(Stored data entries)
"""

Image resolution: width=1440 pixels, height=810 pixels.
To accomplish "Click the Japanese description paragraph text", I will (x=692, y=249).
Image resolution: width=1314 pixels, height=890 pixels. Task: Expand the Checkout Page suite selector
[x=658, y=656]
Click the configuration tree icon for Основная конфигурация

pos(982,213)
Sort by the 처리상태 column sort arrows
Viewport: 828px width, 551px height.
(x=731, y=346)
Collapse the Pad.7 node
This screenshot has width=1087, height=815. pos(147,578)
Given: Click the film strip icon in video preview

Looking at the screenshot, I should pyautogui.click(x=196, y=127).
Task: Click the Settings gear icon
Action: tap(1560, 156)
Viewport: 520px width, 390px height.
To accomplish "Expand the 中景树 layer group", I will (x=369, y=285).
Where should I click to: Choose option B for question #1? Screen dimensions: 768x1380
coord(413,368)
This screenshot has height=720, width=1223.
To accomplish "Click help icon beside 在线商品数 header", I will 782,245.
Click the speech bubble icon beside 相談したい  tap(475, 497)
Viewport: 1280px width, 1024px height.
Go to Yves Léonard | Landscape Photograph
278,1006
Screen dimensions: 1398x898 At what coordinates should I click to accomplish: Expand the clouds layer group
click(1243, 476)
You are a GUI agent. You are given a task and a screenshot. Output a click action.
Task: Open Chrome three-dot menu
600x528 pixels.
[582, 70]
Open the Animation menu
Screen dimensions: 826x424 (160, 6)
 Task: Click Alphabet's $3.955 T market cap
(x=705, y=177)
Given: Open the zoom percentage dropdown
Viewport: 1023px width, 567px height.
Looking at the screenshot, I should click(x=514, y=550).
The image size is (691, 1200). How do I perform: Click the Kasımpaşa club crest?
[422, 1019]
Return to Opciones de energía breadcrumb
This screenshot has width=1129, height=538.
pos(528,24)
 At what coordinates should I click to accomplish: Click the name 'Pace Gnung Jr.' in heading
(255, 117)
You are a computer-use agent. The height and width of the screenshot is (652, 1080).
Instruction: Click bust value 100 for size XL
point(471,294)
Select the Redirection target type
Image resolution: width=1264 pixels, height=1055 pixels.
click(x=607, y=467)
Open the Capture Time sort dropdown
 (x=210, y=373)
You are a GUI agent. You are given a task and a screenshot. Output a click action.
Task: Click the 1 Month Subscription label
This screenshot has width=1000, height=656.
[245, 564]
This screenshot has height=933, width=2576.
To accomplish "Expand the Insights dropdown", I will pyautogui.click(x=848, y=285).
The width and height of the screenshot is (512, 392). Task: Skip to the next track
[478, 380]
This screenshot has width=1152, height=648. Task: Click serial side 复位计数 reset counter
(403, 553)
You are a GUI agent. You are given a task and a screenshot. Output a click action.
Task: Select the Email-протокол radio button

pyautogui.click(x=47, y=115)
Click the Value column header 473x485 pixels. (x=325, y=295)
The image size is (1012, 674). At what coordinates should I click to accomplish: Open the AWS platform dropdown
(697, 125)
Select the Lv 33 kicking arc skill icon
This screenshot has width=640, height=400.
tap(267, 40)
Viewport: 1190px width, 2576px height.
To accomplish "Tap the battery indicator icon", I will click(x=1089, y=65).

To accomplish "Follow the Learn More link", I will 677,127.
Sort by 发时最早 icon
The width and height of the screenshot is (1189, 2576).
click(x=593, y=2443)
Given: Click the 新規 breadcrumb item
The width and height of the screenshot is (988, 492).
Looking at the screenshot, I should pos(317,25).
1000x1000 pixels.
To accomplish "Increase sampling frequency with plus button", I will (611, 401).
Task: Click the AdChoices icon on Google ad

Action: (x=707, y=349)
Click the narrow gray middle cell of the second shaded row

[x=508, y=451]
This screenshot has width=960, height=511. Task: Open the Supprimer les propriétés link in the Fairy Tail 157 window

"""

## What is expected
Every single record is to be set down again, unaltered.

## Answer
Image resolution: width=1440 pixels, height=810 pixels.
To accomplish "Click the Japanese description paragraph text", I will (x=692, y=249).
Image resolution: width=1314 pixels, height=890 pixels. Task: Expand the Checkout Page suite selector
[x=658, y=656]
Click the configuration tree icon for Основная конфигурация

pos(982,213)
Sort by the 처리상태 column sort arrows
Viewport: 828px width, 551px height.
(x=731, y=346)
Collapse the Pad.7 node
This screenshot has width=1087, height=815. pos(147,578)
Given: Click the film strip icon in video preview

Looking at the screenshot, I should pyautogui.click(x=196, y=127).
Task: Click the Settings gear icon
Action: tap(1560, 156)
Viewport: 520px width, 390px height.
To accomplish "Expand the 中景树 layer group", I will (x=369, y=285).
Where should I click to: Choose option B for question #1? Screen dimensions: 768x1380
coord(413,368)
This screenshot has height=720, width=1223.
To accomplish "Click help icon beside 在线商品数 header", I will 782,245.
Click the speech bubble icon beside 相談したい  tap(475, 497)
Viewport: 1280px width, 1024px height.
Go to Yves Léonard | Landscape Photograph
278,1006
Screen dimensions: 1398x898 At what coordinates should I click to accomplish: Expand the clouds layer group
click(1243, 476)
You are a GUI agent. You are given a task and a screenshot. Output a click action.
Task: Open Chrome three-dot menu
600x528 pixels.
[582, 70]
Open the Animation menu
Screen dimensions: 826x424 (160, 6)
 Task: Click Alphabet's $3.955 T market cap
(x=705, y=177)
Given: Open the zoom percentage dropdown
Viewport: 1023px width, 567px height.
Looking at the screenshot, I should click(x=514, y=550).
The image size is (691, 1200). How do I perform: Click the Kasımpaşa club crest?
[422, 1019]
Return to Opciones de energía breadcrumb
This screenshot has width=1129, height=538.
pos(528,24)
 At what coordinates should I click to accomplish: Click the name 'Pace Gnung Jr.' in heading
(255, 117)
You are a computer-use agent. The height and width of the screenshot is (652, 1080).
Instruction: Click bust value 100 for size XL
point(471,294)
Select the Redirection target type
Image resolution: width=1264 pixels, height=1055 pixels.
click(x=607, y=467)
Open the Capture Time sort dropdown
 (x=210, y=373)
You are a GUI agent. You are given a task and a screenshot. Output a click action.
Task: Click the 1 Month Subscription label
This screenshot has width=1000, height=656.
[245, 564]
This screenshot has height=933, width=2576.
To accomplish "Expand the Insights dropdown", I will pyautogui.click(x=848, y=285).
The width and height of the screenshot is (512, 392). Task: Skip to the next track
[478, 380]
This screenshot has width=1152, height=648. Task: Click serial side 复位计数 reset counter
(403, 553)
You are a GUI agent. You are given a task and a screenshot. Output a click action.
Task: Select the Email-протокол radio button

pyautogui.click(x=47, y=115)
Click the Value column header 473x485 pixels. (x=325, y=295)
The image size is (1012, 674). At what coordinates should I click to accomplish: Open the AWS platform dropdown
(697, 125)
Select the Lv 33 kicking arc skill icon
This screenshot has width=640, height=400.
tap(267, 40)
Viewport: 1190px width, 2576px height.
To accomplish "Tap the battery indicator icon", I will click(x=1089, y=65).

To accomplish "Follow the Learn More link", I will 677,127.
Sort by 发时最早 icon
The width and height of the screenshot is (1189, 2576).
click(x=593, y=2443)
Given: Click the 新規 breadcrumb item
The width and height of the screenshot is (988, 492).
Looking at the screenshot, I should pos(317,25).
1000x1000 pixels.
To accomplish "Increase sampling frequency with plus button", I will (611, 401).
Task: Click the AdChoices icon on Google ad

Action: (x=707, y=349)
Click the narrow gray middle cell of the second shaded row

[x=508, y=451]
This screenshot has width=960, height=511. Task: Open the Supprimer les propriétés link in the Fairy Tail 157 window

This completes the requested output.